白い器へのこだわり
私は、信楽の窯元の家に生まれ、子どもの頃から土に触れて暮らしてまいりましたが、焼物を作るようになってからは、温かみのある土味を出す為に、自分なりの土を作るようになりました。
柔らかさを表すために、土味を主張するためにと、今では、いくつかの異なる土地のものを信楽の土に加えています。そして、私は、どのような料理も引き立て、しかも、自由に、おおらかに使うことのできる「白」が好きなのですが、その「白」のために、このような土で作った素地に白泥で化粧がけし、薄く釉薬をかけて焼き上げます。これが、粉引(こびき)と呼ばれるものです。同じ「白」であっても、焼くたびにいろいろな表情を出すもので、「白」の下から優しく素朴な土味がにじみ出てくるところが、永く粉引にひかれる理由のようです。

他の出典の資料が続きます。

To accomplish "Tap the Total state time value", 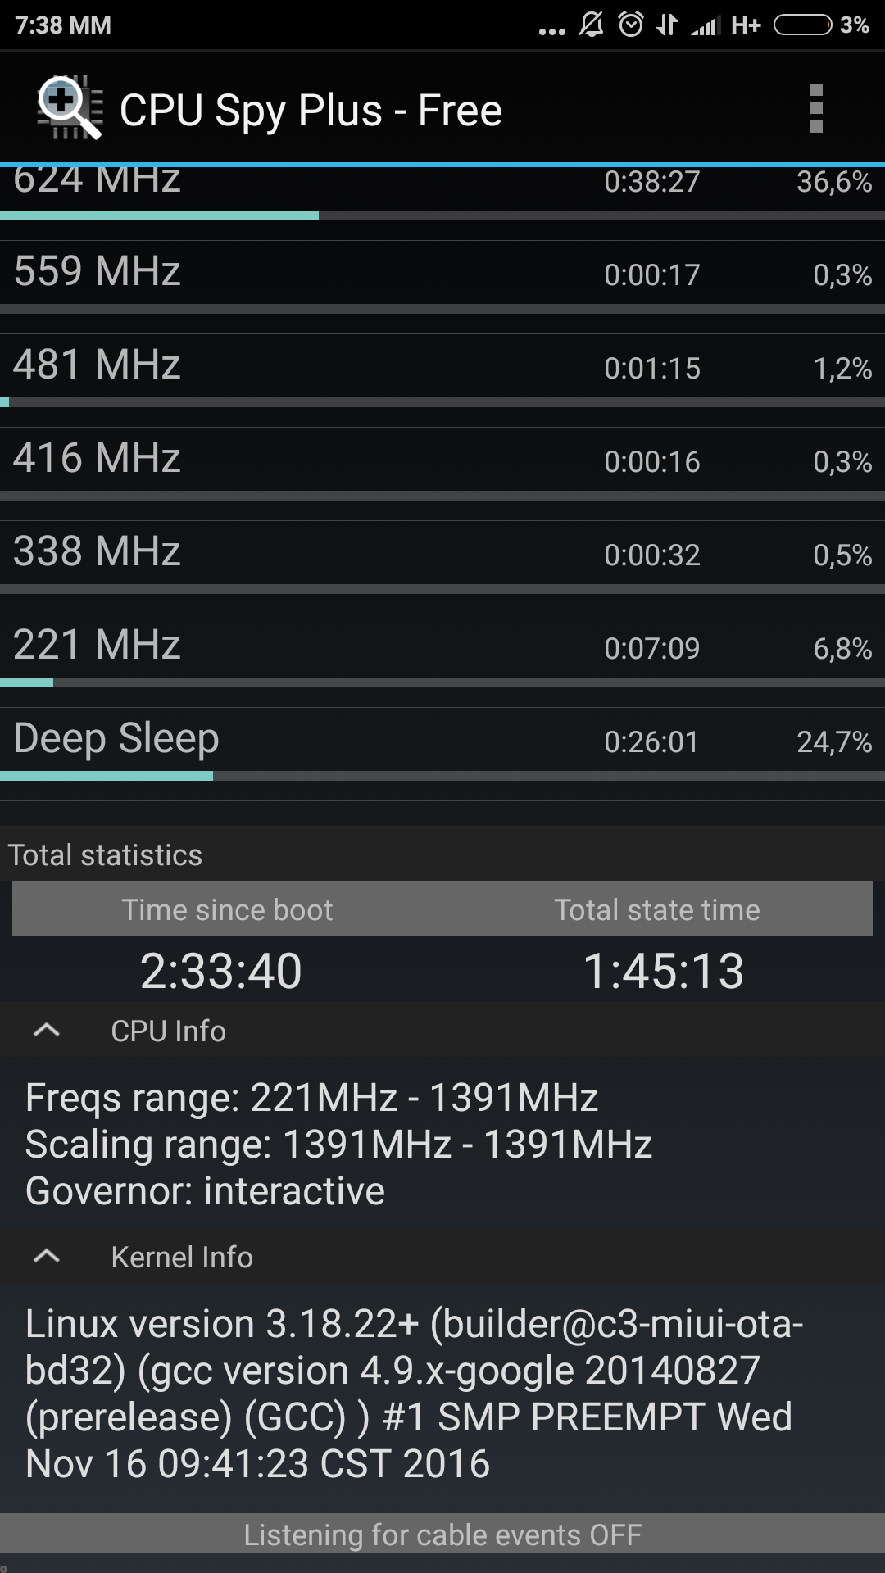I will (663, 971).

この器の持つ温かさを、使うことによって五感で感じ、生活のなかで楽しんでいただけたら、何よりもうれしく思います。
◇略歴
1950年、信楽生まれ。信楽工業高校窯業科卒業。県立窯業試験場にて研修を終了。1991年、世界陶芸祭食器部門最優秀賞受賞。信楽陶器祭食器部門最優秀賞受賞。その他、朝日陶芸展出品。神戸、東京などにて、個展、グループ展、多数。
◇私と古谷先生の作品との出会いは、書店にてふっと手にした雑誌に先生の作品が紹介さいれていたことからである。
その作品を見た時にうつわのもつ、やさしさのようなものに一目惚れし、次の週には信楽まで足を運んだ。
雑誌にのっていただいたいの住所から工房をお尋ねしたときは、発見できたうれしさのあまり、電話もすることなく、お休みの日に突然、訪ねてしまった。 にもかかわらず、先生はお留守であったけれど、ご家族の皆さんで暖かく迎えてくれ、丁寧に説明していだいたり、見学させていただいた。 一目惚れしたうつわは帰る車の中では大事に抱えてかえってしまった。 使用してみると、これまた一目惚れどころか、惚れなおしてしまった。 持っているとなんだか、安心するようなゆったりとした心持ちになる。 豪快なようでいて素朴、おおらかなうつわである。
次の週、またお邪魔し、是非、とうもんで…とお願いし現在にいたる訳である。